Według Maslina nawet jeśli Narodowe Centrum Sportu dogada się w końcu z PZPN i wszystkie największe mecze będą rozgrywane w Warszawie (a nic na to nie wskazuje), będą one stanowiły najwyżej 1/5 niezbędnych wydarzeń. – […]Mecze reprezentacji to podstawa, ale nawet one dają tylko cztery-pięć spotkań rocznie. To za mało, by stadion na siebie zarabiał. Eventów sportowych musi być dużo więcej. Można organizować inne imprezy, niekoniecznie piłkarskie, ale musicie pamiętać, że żeby płynęła gotówka, trzeba każdorazowo zapełniać stadion. Robienie imprezy dla 10 tys. osób na 55-tys. obiekcie nie ma wielkiego sensu. Stadion narodowy to powód do dumy, ale musi być pełny, żeby miał sens – twierdzi Maslin. Przypomina też, że wynajem powierzchni i organizacja mniejszych wydarzeń mogą tylko uzupełniać budżet, bo konkurencja w tym względzie jest ogromna.

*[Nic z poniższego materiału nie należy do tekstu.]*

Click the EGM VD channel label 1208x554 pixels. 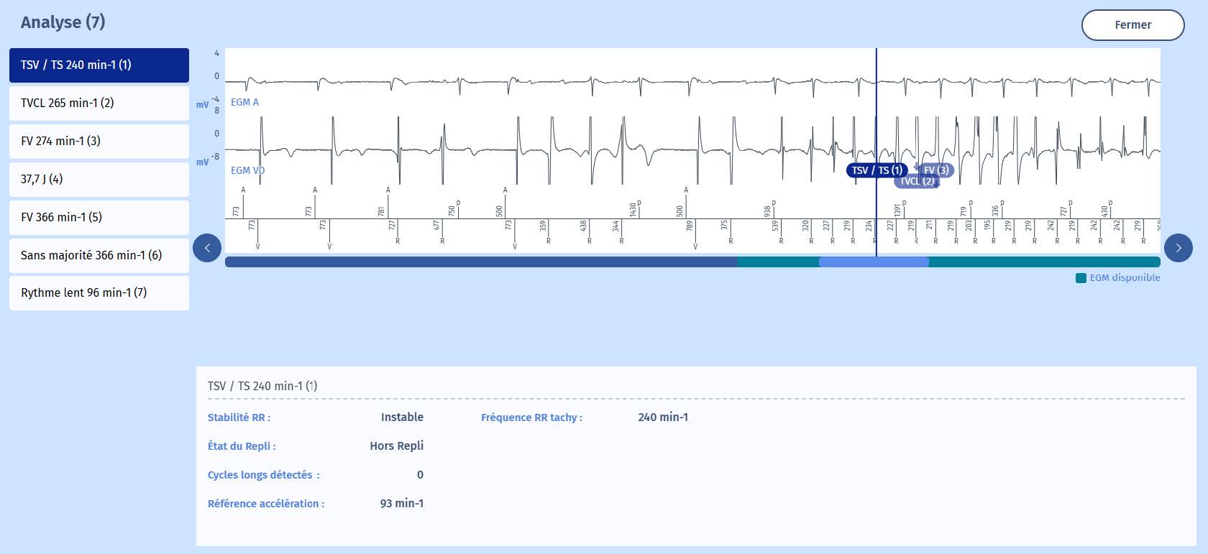pos(247,171)
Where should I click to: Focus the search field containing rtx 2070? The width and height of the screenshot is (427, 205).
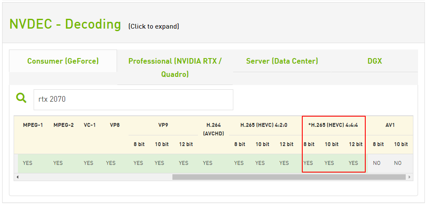click(x=133, y=100)
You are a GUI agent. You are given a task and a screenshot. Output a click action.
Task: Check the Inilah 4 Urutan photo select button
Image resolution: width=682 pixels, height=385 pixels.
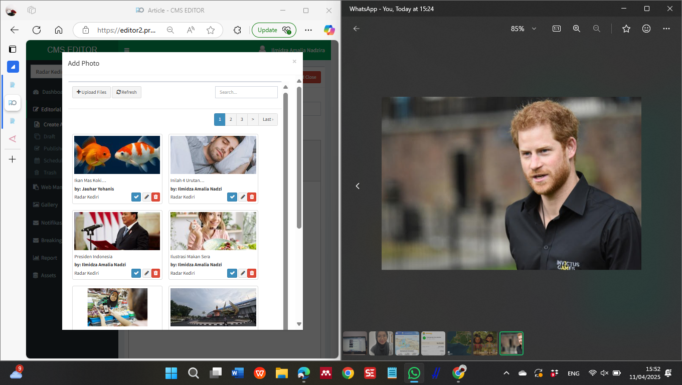[232, 197]
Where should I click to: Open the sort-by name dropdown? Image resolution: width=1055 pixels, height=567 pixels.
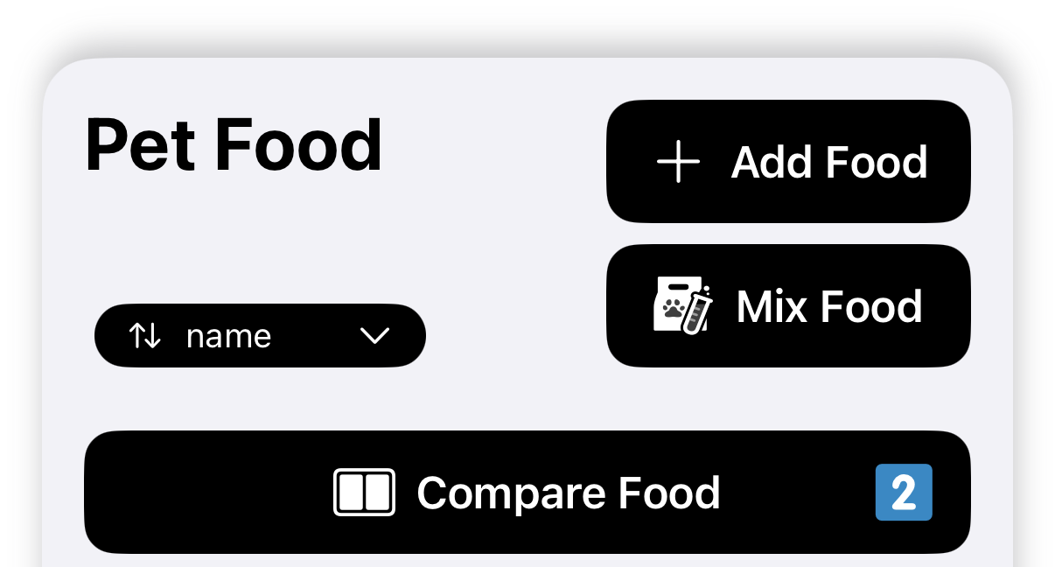coord(260,336)
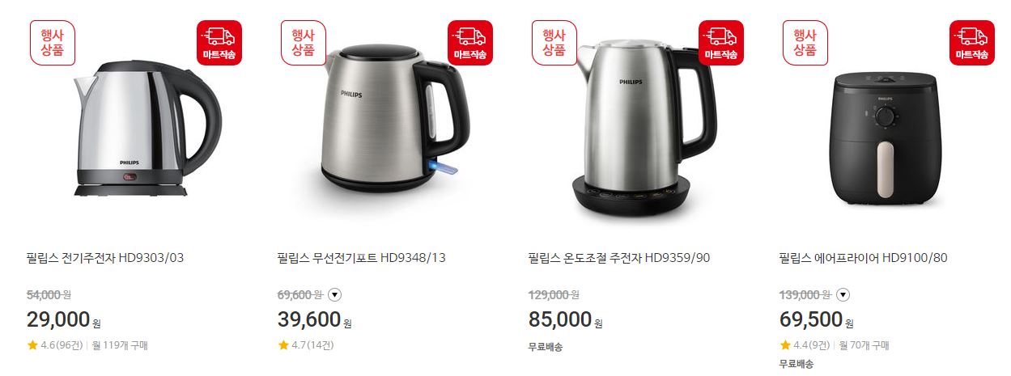
Task: Expand price details arrow next to 69,600원
Action: click(x=334, y=295)
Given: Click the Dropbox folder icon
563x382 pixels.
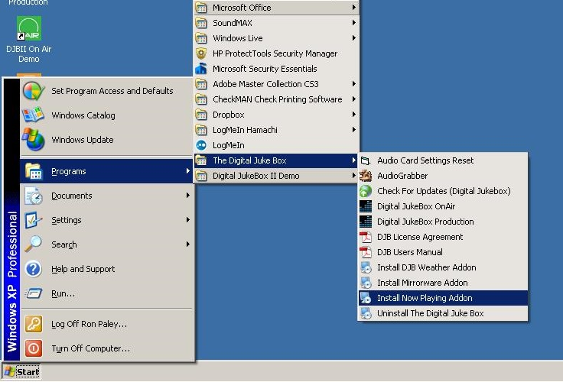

Dyrektor Wembley stwierdził również, że przy tak dużych obiektach ważna jest dalekosiężna wizja i umowy długoterminowe – zarówno na mecze, jak i na koncerty. Tymczasem w przypadku warszawskiego Stadionu Narodowego takiej wizji nie ma. Rozmowy z PZPN obejmują na razie jeden mecz, podczas gdy Wembley ma gwarancję organizowania wszystkich najważniejszych meczów reprezentacji, pucharów krajowych i ligowych baraży na parę dekad wprzód.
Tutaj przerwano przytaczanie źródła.